## DATA SHOWN:
——————————

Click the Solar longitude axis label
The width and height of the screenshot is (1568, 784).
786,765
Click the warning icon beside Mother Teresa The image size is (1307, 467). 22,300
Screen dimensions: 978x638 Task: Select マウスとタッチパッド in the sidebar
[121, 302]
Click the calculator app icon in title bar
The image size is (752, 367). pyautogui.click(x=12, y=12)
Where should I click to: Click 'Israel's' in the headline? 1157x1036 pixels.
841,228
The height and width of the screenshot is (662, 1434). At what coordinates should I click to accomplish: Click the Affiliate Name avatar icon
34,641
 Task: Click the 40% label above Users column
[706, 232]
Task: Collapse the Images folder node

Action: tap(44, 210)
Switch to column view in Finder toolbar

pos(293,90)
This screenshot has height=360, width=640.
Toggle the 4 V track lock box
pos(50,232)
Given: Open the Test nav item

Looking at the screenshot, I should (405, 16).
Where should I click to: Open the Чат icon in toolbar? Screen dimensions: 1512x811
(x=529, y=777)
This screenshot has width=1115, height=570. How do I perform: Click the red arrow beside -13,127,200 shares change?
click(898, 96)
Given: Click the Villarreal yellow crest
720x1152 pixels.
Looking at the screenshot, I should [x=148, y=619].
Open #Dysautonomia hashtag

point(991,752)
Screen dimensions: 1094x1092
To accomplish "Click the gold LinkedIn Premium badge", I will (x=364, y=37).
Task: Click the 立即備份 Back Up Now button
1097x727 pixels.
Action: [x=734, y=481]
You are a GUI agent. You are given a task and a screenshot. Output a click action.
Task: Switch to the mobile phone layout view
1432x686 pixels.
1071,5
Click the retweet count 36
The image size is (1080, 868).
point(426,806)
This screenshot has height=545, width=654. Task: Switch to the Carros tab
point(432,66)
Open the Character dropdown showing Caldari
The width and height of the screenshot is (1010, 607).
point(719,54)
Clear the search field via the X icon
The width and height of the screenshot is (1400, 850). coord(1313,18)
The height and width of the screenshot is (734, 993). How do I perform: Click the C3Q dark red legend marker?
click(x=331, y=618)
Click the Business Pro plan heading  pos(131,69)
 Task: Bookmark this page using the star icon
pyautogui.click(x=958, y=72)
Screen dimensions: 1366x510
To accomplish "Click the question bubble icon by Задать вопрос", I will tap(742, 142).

——————————

## WORK REQUEST:
Each line in the listing above that includes "will" is to be copied.

## SOLVED PROBLEM:
To accomplish "Click the gold LinkedIn Premium badge", I will (x=364, y=37).
To accomplish "Click the question bubble icon by Задать вопрос", I will tap(742, 142).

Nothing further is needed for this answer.